My Italian coachman is so frightened at the idea of being very near the Austrian lines that, more than once, I am obliged to take the reins from his hands and give them to the corporal seated beside him on the box. The poor man had run away from Mantua several days before to save himself from the Austrian service, taking refuge in Brescia, he hired out as a coachman. His fears grow greater on hearing the discharge of a distant gun, fired by someone who disappears in the underbrush. After the retreat of the Austrian army, many of the deserters hid themselves in the cellars of the houses of the villages, abandoned by their owners and partially plundered. In order not to be captured, they, at first, ate and drank in those underground retreats, then, being at the end of their resources and pressed by hunger, but well armed, they ventured out at night.

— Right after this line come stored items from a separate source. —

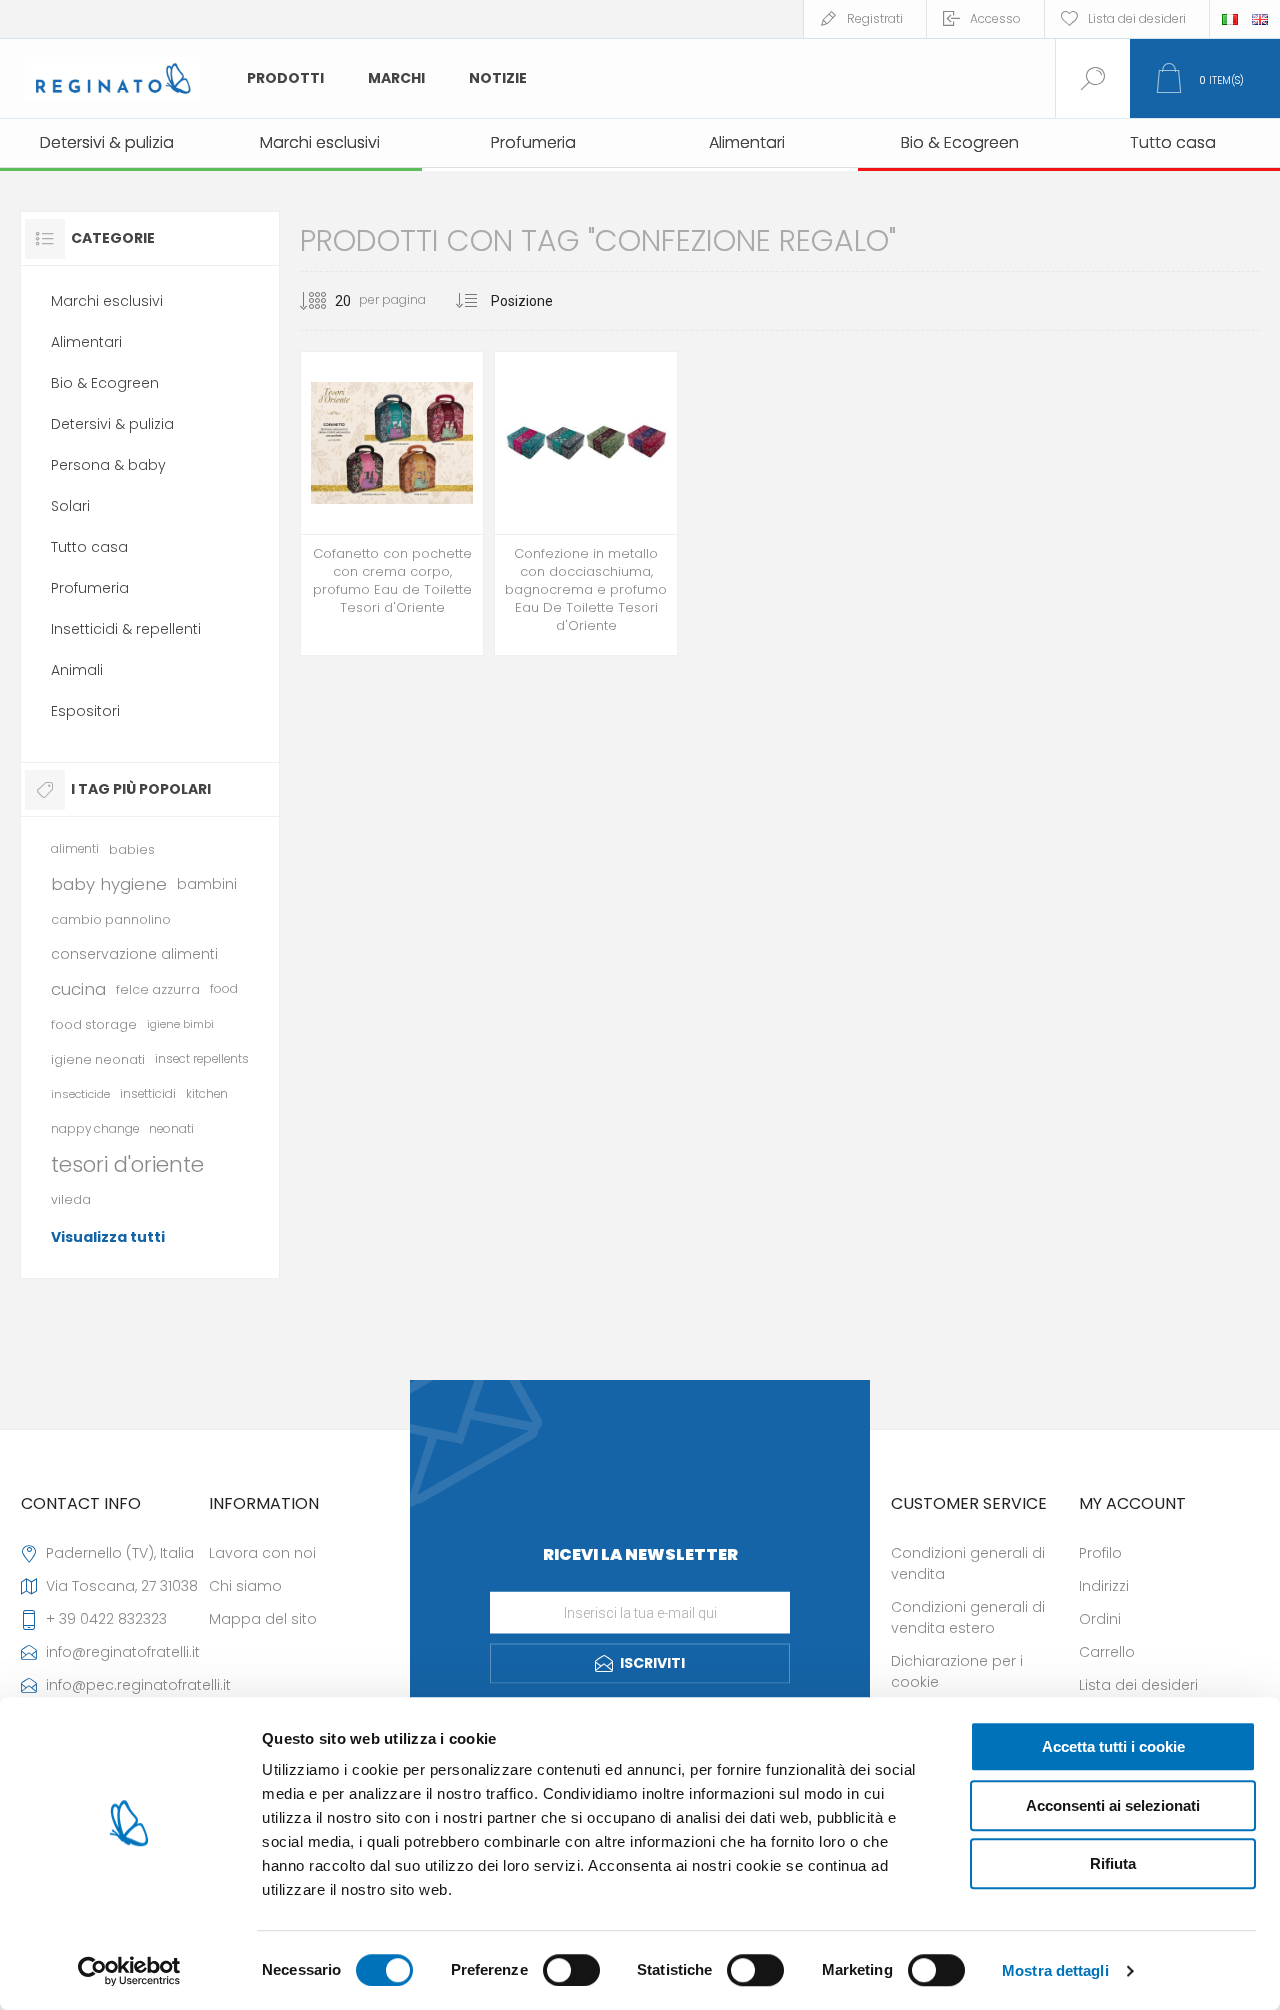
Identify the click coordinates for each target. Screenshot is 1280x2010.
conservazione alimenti (134, 954)
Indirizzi (1104, 1586)
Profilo (1100, 1553)
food (224, 989)
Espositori (85, 711)
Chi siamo (245, 1586)
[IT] (1230, 19)
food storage (94, 1024)
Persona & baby (108, 465)
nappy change (95, 1129)
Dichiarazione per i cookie (957, 1671)
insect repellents (202, 1059)
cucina (78, 989)
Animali (77, 670)
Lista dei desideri (1138, 1685)
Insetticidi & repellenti (126, 629)
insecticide (80, 1094)
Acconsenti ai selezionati (1113, 1805)
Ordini (1100, 1619)
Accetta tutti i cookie (1113, 1746)
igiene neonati (98, 1059)
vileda (71, 1199)
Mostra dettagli (1055, 1970)
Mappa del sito (263, 1619)
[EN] (1260, 19)
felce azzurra (158, 989)
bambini (207, 884)
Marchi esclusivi (107, 301)
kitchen (207, 1094)
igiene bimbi (180, 1024)
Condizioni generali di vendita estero (968, 1617)
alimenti (75, 849)
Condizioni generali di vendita (968, 1563)
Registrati (875, 18)
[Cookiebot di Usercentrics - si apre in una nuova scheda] (129, 1971)
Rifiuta (1113, 1863)
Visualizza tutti (108, 1237)
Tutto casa (89, 547)
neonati (171, 1129)
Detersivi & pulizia (112, 424)
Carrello (1107, 1652)
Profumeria (90, 588)
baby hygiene (109, 884)
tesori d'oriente (127, 1164)
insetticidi (148, 1094)
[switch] (571, 1970)
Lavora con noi (262, 1553)
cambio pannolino (111, 919)
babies (132, 849)
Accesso (995, 18)
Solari (70, 506)
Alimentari (86, 342)
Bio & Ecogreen (105, 383)
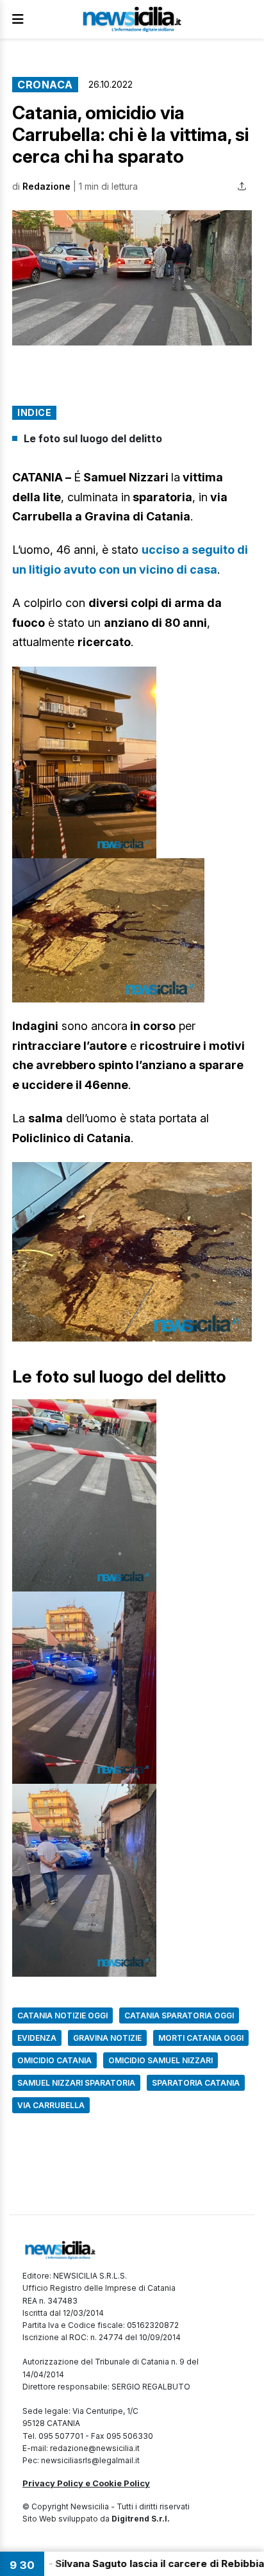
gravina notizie (107, 2038)
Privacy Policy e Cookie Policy (86, 2483)
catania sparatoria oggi (179, 2015)
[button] (132, 277)
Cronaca (45, 84)
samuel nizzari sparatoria (76, 2083)
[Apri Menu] (18, 19)
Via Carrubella (51, 2105)
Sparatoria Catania (196, 2083)
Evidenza (36, 2038)
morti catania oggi (200, 2038)
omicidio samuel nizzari (160, 2060)
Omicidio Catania (54, 2060)
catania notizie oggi (62, 2015)
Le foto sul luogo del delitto (93, 438)
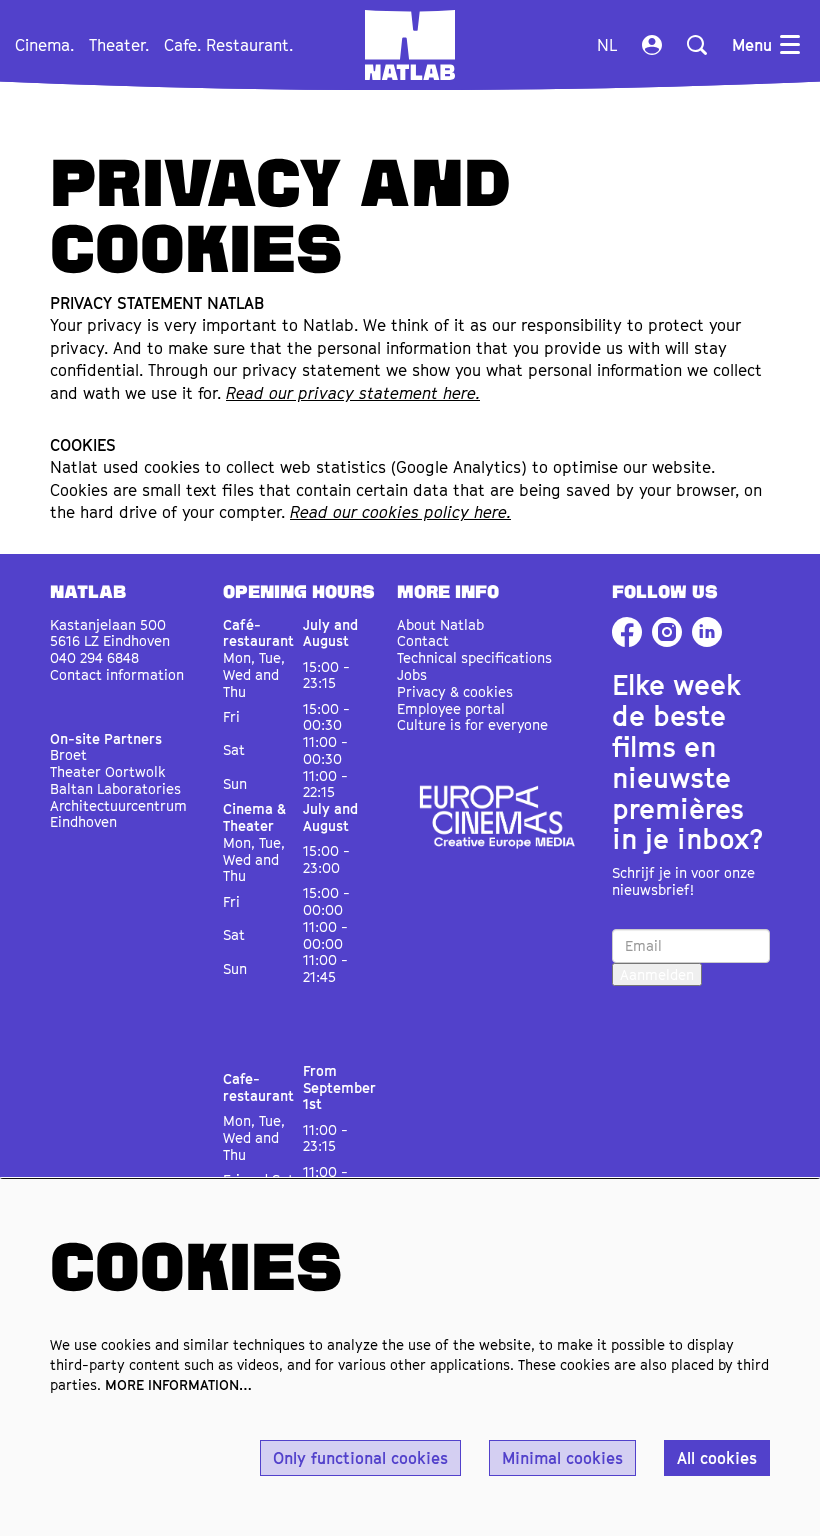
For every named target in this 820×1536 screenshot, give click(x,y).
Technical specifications (474, 657)
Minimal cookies (562, 1458)
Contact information (117, 674)
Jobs (412, 674)
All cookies (717, 1458)
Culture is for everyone (472, 724)
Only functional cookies (360, 1458)
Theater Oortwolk (108, 771)
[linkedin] (707, 632)
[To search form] (697, 45)
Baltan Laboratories (115, 788)
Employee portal (451, 708)
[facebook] (627, 632)
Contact (423, 640)
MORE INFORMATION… (178, 1384)
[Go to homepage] (410, 45)
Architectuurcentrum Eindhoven (118, 814)
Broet (68, 754)
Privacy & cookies (455, 691)
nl (607, 45)
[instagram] (667, 632)
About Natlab (440, 624)
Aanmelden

The unhappy and terrified Mantuan can no longer guide his horse. He constantly turns his head, he casts affrighted glances at all the thickets along the road, at all the hedges and hovels, fearing, any moment, to see emerge some hidden Austrians.

His fears increase at every turn of the road and he almost swoons, when, in the silence of the night we are surprised with a shot from a guard, whom we do not see on account of the darkness. His terror knows no limit when we almost collide with a large, wide open umbrella which we vaguely catch sight of at the side of the road near a path leading to Volta. That poor umbrella, riddled with bullets and balls was, probably, a part of the baggage of some canteen-woman who had lost it during the storm of the twenty-fourth.

We were retracing the road to reach Borghetto. It was after 11 o'clock. We were making the horse gallop and our modest vehicle rolled across the space, almost without noise, on to the Strato Cavallara, when cries of "Who goes there? Who goes there? Who goes there? or I fire," came like a bolt from the mouth of an invisible sentinel. "France," replies immediately a loud voice, which adds, in giving his rank: "Corporal in the First Engineer Corps, Company Seventh." "Go on," is the reply. Without this presence of mind of the corporal we would have received a shot almost in the face.

Finally, at a quarter before twelve we reach, without other adventure, the first houses of Borghetto.

All is dark and silent. However, a light shines on the ground floor of a house on the principal street, where are at work in a low room the accounting officers. Although embarrassed in their work and very much astonished at our appearance at such an hour, they treat us very kindly. A paymaster, Signor Outrey, gives me a cordial invitation to be his guest. His orderly brings a mattress on which I throw myself, completely dressed, to rest for several hours, after drinking some excellent bouillon, which seems to me the more delicious as I am hungry and for several days have eaten nothing even passable. I can sleep quietly, not being, as in Castiglione, suffocated with fetid exhalations and tormented with the flies, which though satiated with corpses, attack also the living.

The corporal and the driver settled themselves simply in the carriage, remaining in the street, but the unfortunate Mantuan, always in great terror, could not shut his eyes during the whole night and the next day he was more dead than alive.

Tuesday, the twenty-eighth, at six in the morning I was received most kindly by Marshal MacMahon. At ten o'clock I was on the way to Cavriana. Soon after I entered the modest house, since historic, for there was lodged the Emperor Napoleon.

At three o'clock in the afternoon I found myself once more in the midst of the wounded of Castiglione, who expressed their joy at seeing me again.

The thirtieth of June I was in Brescia.